Problem requirements =>
Sort through the entries below and pull out lines containing the word "Image".

Records supplied =>
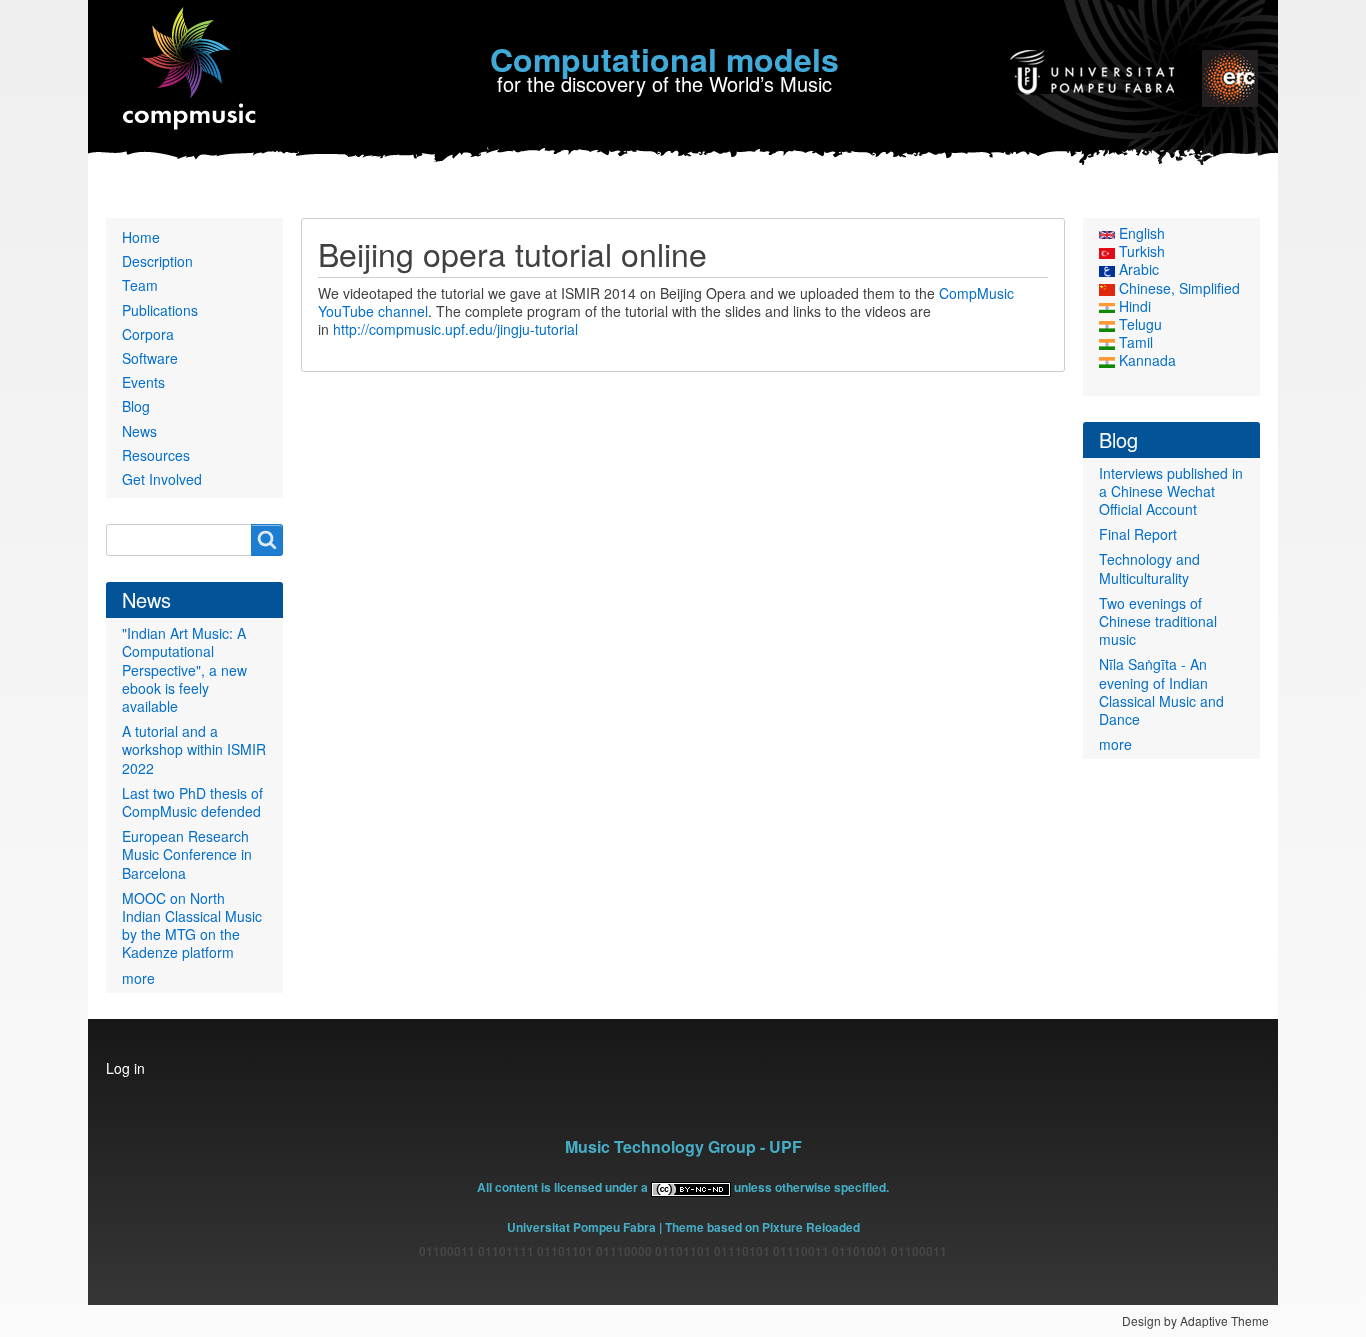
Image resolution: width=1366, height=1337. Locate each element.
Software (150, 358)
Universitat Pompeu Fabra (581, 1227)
---
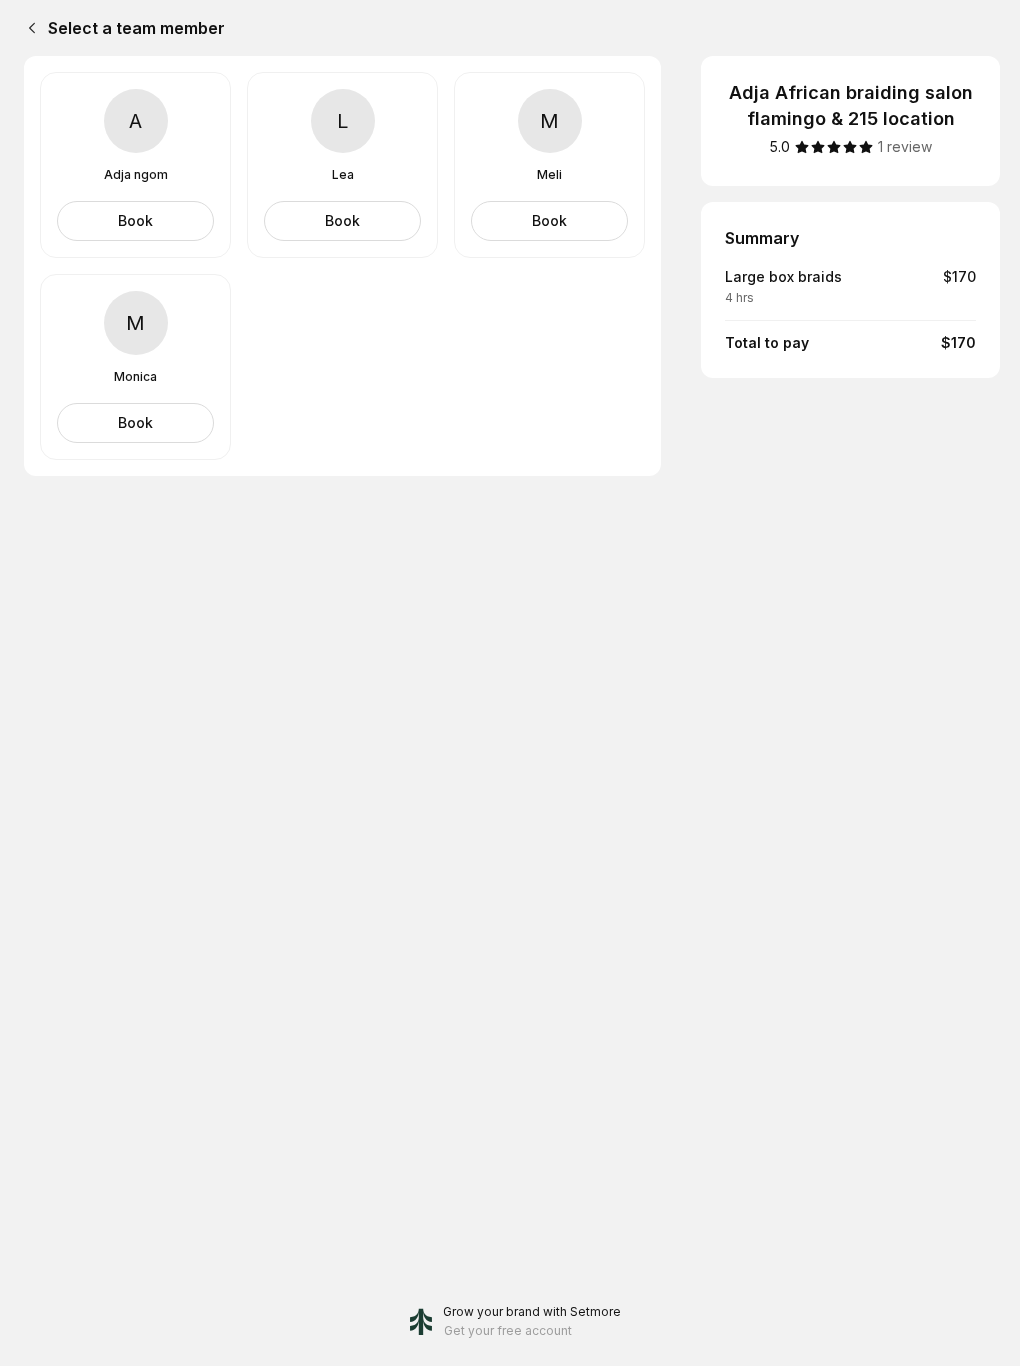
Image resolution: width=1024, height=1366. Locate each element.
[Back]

Response to the exercise =>
Image resolution: width=1366, height=1337. Locate each element.
Image resolution: width=1024, height=1366. Locate each element.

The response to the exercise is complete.